How To Make Money By Giving A Free Course

Suppose you could give away free access to a course to anyone and everyone.

And further suppose that by giving away the course, you can make $10,000 a month.

Interested? Here’s how one bloke (we’ll call him Jim) is doing exactly that:

Jim created a large, comprehensive course aimed at newbies who want to start an online business.

Mind you, he didn’t create it from scratch. Rather, he took the best PLR he could find and repurposed it into a massive course that teaches people all of the main methods of online marketing, such as PPC, affiliate marketing, list building, flipping websites, Amazon, selling software, creating info products, blogging and so forth.

In the course, he includes the basics of each method and encourages his students to choose a method and get busy building their business.

Then for each method, he promotes an affiliate link for the ‘best’ in-depth course in each category.

Now pay attention to this next bit – he only promotes recurring courses. That is, membership type courses and sites that bill month after month.

So when he makes a sale, he’s going to continue to get paid on it for as long as that person remains a member.

It gets even better, because he also promotes related products such as web hosting, autoresponders and so forth. Anything that makes sense, works and bills monthly is a product he’s likely to promote.

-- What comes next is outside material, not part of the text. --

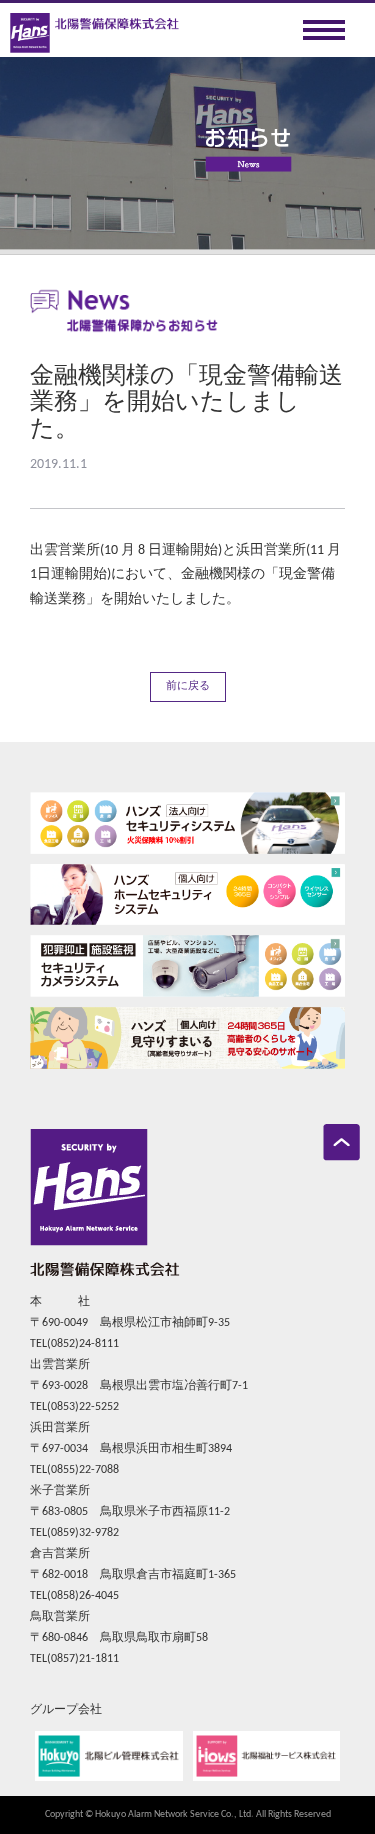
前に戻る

And he doesn’t even stop there. He is also creating his own recurring courses on each topic. Once he finishes a course, he puts it online and then changes the corresponding affiliate links to his own course.

He likes to make each course a set length of time such as six to eight months, because he’s found the students tend to stay longer and pay more when there is an ‘end’ in sight.

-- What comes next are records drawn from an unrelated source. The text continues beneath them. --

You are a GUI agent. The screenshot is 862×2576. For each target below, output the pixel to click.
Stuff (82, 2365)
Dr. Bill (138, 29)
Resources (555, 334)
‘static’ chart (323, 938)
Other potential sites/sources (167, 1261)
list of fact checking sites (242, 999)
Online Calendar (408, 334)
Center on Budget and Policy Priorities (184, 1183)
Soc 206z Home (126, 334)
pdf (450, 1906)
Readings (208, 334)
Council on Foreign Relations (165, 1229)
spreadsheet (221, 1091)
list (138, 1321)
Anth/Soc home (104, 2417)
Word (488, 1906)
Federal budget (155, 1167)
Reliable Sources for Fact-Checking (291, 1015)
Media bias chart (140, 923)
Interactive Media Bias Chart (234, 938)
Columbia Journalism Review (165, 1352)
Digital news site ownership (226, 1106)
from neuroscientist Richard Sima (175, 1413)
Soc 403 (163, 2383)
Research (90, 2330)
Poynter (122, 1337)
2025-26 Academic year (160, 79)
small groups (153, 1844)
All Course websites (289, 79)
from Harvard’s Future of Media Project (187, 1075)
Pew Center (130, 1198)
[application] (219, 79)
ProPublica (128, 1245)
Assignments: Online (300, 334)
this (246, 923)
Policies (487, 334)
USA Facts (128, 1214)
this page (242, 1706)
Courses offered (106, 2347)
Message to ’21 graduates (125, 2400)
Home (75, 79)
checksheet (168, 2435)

And of course inside each of his own courses, he promotes corresponding products that help his students build their businesses better and faster.

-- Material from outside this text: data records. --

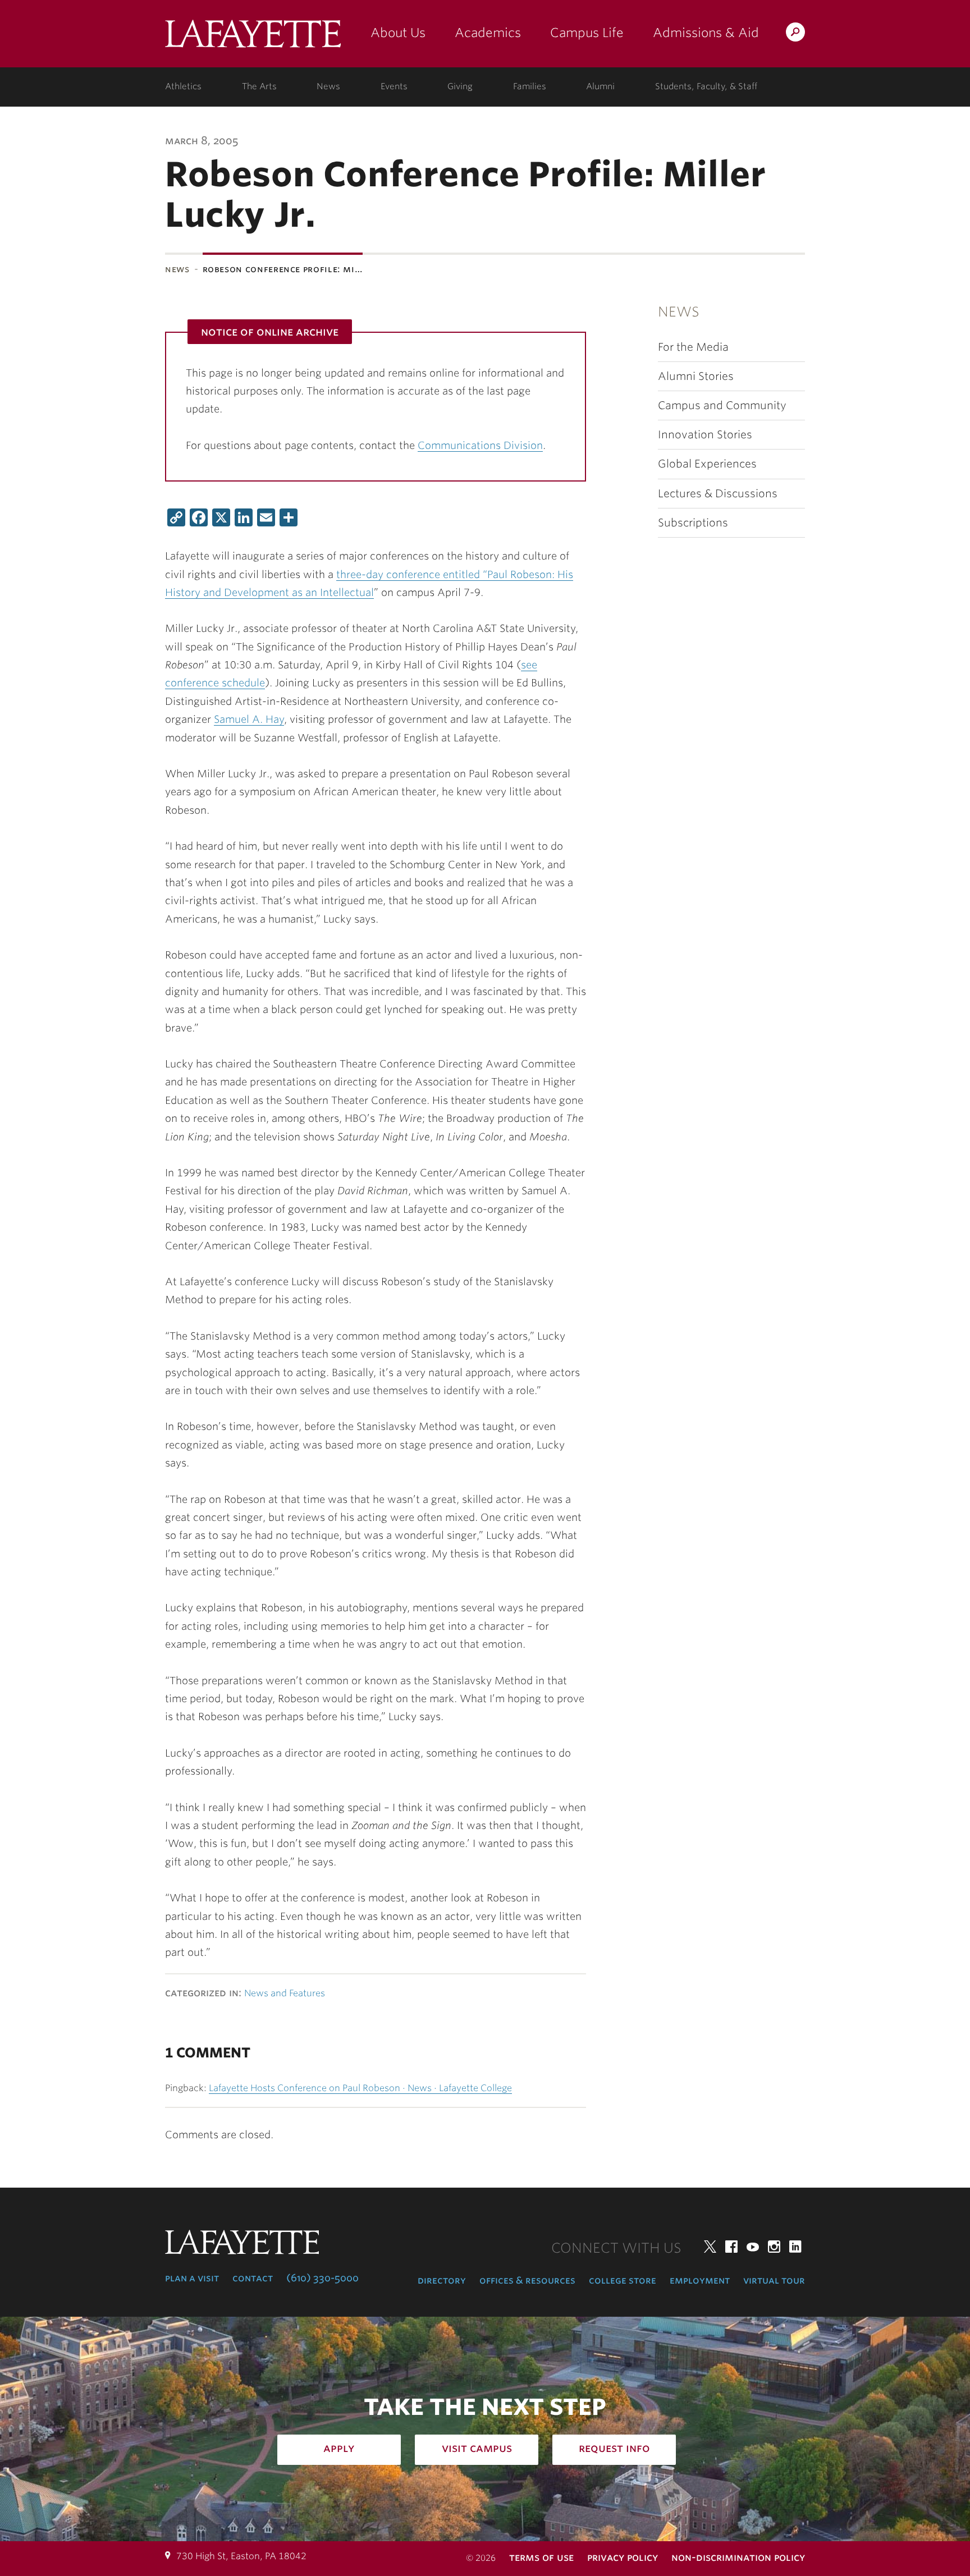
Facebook (731, 2246)
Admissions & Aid (706, 32)
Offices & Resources (527, 2280)
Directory (442, 2280)
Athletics (183, 86)
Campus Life (587, 32)
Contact (252, 2278)
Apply (339, 2448)
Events (394, 86)
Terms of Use (541, 2557)
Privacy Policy (622, 2557)
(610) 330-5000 (322, 2278)
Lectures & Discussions (717, 493)
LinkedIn (795, 2246)
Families (529, 86)
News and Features (284, 1993)
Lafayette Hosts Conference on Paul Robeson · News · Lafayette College (360, 2088)
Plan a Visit (192, 2278)
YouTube (752, 2246)
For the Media (693, 347)
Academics (488, 32)
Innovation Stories (705, 434)
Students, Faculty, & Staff (706, 86)
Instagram (774, 2246)
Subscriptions (693, 522)
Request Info (614, 2448)
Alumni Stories (696, 376)
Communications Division (480, 445)
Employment (700, 2280)
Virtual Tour (774, 2280)
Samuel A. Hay (249, 719)
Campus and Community (722, 405)
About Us (397, 32)
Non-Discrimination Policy (738, 2557)
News (328, 86)
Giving (460, 86)
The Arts (259, 86)
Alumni (600, 86)
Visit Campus (477, 2448)
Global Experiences (707, 463)
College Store (622, 2280)
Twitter (710, 2246)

He does all of this by first building trust with his list, showing that he knows what he is talking about, and being the reader’s advocate and teacher.

Creating the trust is crucial, and it’s pretty darn easy, too. When you tell your readers the good and the bad of any money making method, they start to trust you. Remember, most marketing emails for online business type products are only telling the subscribers how great something is. They don’t tell what’s not so great. But he always gives his opinion, both good and bad, and because of that people love him, trust him and pretty much do whatever he says to do.

So by the time he gets around to promoting affiliate links, his readers are taking his suggestions without a second thought.

I know he’s earning at least $10,000 a month with this method, and frankly he’s not working all that hard, either. The main thing he focuses on is continuing to bring new people into his free course, knowing that eventually he will make one or more sales to many of them. And when he does, those sales will be recurring.

It’s a great business model and one that almost anyone can duplicate. Remember that your target market is newbies and folks who haven’t seen much success yet in their online business.

And you can monetize this even further if you like, by promoting special deals to your readers who have been with you long enough to trust you, as well as selling solo mailings to other marketers.

One thing – if you decide to sell solo ads, I’d advise you generally only send the ads to those subscribers who have not purchased from you. It’s a way to monetize your non-buyers, without annoying or losing any of your customers.

Now you might be wondering – how do you give away your course? The fastest way to do it without relying on other list owners is to set up a funnel in which you drive paid traffic. Ideally the funnel is self-liquidating, so that it pays for itself. And you can do this by advertising your free course, and then having a backend product that allows you to break even.

Make sure your backend product is a great one with tremendous value, and you’ll do fine.